I had another friend, who, through a slight obtuseness, perchance, did not recognize a fact which the dignity of friendship would by no means allow me to descend so far as to speak of, and yet the inevitable effect of that ignorance was to hold us apart forever.—Journal, 4 March 1856
I had two friends. The one offered me friendship on such terms that I could not accept it, without a sense of degradation.—Journal, 4 March 1856
I would remind my countrymen, that they are to be men first, and Americans only at a late and convenient hour. No matter how valuable law may be to protect your property, even to keep soul and body together, if it do not keep you and humanity together.—"Slavery in Massachusetts"
If we respected only what is inevitable and has a right to be, music and poetry would resound along the streets.—Walden
In friendship we worship moral beauty without the formality of religion. —Journal, 1837-1847
It is a momentous fact that a man may be good, or he may be bad; his life may be true, or it may be false; it may be either a shame or a glory to him. The good man builds himself up; the bad man destroys himself. But whatever we do we must do confidently (if we are timid, let us, then, act timidly), not expecting more light, but having light enough.

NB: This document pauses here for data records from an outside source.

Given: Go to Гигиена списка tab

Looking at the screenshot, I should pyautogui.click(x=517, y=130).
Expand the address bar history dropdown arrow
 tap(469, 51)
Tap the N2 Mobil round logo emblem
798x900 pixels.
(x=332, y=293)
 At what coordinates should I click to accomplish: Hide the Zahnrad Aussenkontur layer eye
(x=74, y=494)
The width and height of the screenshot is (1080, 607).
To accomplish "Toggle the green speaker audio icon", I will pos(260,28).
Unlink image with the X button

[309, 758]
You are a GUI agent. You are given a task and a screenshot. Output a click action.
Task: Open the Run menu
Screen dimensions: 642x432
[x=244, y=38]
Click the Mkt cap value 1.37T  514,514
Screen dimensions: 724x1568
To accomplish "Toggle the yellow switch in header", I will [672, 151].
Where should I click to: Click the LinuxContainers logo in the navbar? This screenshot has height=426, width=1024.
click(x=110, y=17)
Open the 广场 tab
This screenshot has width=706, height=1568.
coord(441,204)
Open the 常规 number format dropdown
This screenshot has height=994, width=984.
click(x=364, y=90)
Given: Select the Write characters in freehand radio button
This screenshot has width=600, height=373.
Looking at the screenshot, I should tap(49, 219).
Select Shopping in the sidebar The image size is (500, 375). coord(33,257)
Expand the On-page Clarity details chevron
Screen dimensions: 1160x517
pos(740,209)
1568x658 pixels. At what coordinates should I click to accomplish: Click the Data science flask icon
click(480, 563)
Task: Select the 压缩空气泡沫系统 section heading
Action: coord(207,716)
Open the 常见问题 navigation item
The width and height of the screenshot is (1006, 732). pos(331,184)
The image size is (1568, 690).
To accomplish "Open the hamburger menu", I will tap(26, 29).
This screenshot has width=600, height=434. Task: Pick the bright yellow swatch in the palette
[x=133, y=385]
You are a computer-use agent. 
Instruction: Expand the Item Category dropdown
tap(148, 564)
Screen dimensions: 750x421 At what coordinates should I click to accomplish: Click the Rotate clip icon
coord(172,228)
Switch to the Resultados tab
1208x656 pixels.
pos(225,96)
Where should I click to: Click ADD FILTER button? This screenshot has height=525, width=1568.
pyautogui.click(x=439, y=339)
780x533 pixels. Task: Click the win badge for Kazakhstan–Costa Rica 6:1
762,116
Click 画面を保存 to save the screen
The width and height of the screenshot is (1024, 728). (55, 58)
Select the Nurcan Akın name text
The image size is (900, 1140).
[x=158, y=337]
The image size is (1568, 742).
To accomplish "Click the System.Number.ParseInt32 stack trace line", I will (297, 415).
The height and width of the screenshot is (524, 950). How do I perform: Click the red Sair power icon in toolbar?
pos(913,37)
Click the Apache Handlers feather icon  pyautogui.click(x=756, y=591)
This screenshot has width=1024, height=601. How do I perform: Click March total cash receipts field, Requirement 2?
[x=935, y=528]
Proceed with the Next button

If we confidently expect more, then let us wait for it.—Thoreau to H.G.O. Blake, 2 May 1848
It is something to be able to paint a particular picture, or to carve a statue, and so make a few objects beautiful; but it is far more glorious to carve and paint the very atmosphere and the medium through which we look, which morally we can do. To affect the quality of the day, that is the highest of arts.—Walden
It is with science as with ethics,—we cannot know truth by contrivance and method; the Baconian is as false as any other, and with all the helps of machinery and the arts, the most scientific will still be the healthiest and friendliest man, and possess a more perfect Indian wisdom.—"Natural History of Massachusetts"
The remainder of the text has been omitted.